Problem details:
Copy out all the rows below, swapping every "checkbox" for "check box" and leaving the rest untouched.

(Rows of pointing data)
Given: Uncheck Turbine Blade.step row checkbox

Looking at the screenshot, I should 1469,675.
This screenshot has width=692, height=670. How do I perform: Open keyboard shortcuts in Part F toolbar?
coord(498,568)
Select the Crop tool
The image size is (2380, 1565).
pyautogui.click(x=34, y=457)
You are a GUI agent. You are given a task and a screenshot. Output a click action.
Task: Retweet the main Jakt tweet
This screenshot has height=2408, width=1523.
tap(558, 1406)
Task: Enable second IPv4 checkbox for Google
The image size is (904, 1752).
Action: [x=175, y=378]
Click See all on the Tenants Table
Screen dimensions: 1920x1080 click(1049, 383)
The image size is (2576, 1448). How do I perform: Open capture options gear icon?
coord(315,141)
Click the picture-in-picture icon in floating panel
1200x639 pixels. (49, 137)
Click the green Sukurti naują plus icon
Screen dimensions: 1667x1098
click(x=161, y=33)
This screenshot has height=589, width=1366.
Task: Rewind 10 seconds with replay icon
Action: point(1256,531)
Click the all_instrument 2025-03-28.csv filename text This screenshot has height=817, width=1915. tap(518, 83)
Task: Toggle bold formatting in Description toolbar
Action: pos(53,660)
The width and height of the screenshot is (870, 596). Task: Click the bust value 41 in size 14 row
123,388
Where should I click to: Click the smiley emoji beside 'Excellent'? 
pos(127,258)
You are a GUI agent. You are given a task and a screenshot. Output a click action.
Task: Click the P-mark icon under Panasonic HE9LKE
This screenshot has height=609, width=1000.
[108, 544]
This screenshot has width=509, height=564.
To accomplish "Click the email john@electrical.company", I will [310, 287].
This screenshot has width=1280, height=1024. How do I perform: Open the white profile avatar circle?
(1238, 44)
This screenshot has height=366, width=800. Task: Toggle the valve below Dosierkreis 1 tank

Response below:
Given: Uncheck Turbine Blade.step row check box

Looking at the screenshot, I should 1469,675.
This screenshot has width=692, height=670. How do I perform: Open keyboard shortcuts in Part F toolbar?
coord(498,568)
Select the Crop tool
The image size is (2380, 1565).
pyautogui.click(x=34, y=457)
You are a GUI agent. You are given a task and a screenshot. Output a click action.
Task: Retweet the main Jakt tweet
This screenshot has height=2408, width=1523.
tap(558, 1406)
Task: Enable second IPv4 check box for Google
The image size is (904, 1752).
Action: [x=175, y=378]
Click See all on the Tenants Table
Screen dimensions: 1920x1080 click(1049, 383)
The image size is (2576, 1448). How do I perform: Open capture options gear icon?
coord(315,141)
Click the picture-in-picture icon in floating panel
1200x639 pixels. (49, 137)
Click the green Sukurti naują plus icon
Screen dimensions: 1667x1098
click(x=161, y=33)
This screenshot has height=589, width=1366.
Task: Rewind 10 seconds with replay icon
Action: point(1256,531)
Click the all_instrument 2025-03-28.csv filename text This screenshot has height=817, width=1915. tap(518, 83)
Task: Toggle bold formatting in Description toolbar
Action: pos(53,660)
The width and height of the screenshot is (870, 596). Task: Click the bust value 41 in size 14 row
123,388
Where should I click to: Click the smiley emoji beside 'Excellent'? 
pos(127,258)
You are a GUI agent. You are given a task and a screenshot. Output a click action.
Task: Click the P-mark icon under Panasonic HE9LKE
This screenshot has height=609, width=1000.
[108, 544]
This screenshot has width=509, height=564.
To accomplish "Click the email john@electrical.company", I will [310, 287].
This screenshot has width=1280, height=1024. How do I perform: Open the white profile avatar circle?
(1238, 44)
This screenshot has height=366, width=800. Task: Toggle the valve below Dosierkreis 1 tank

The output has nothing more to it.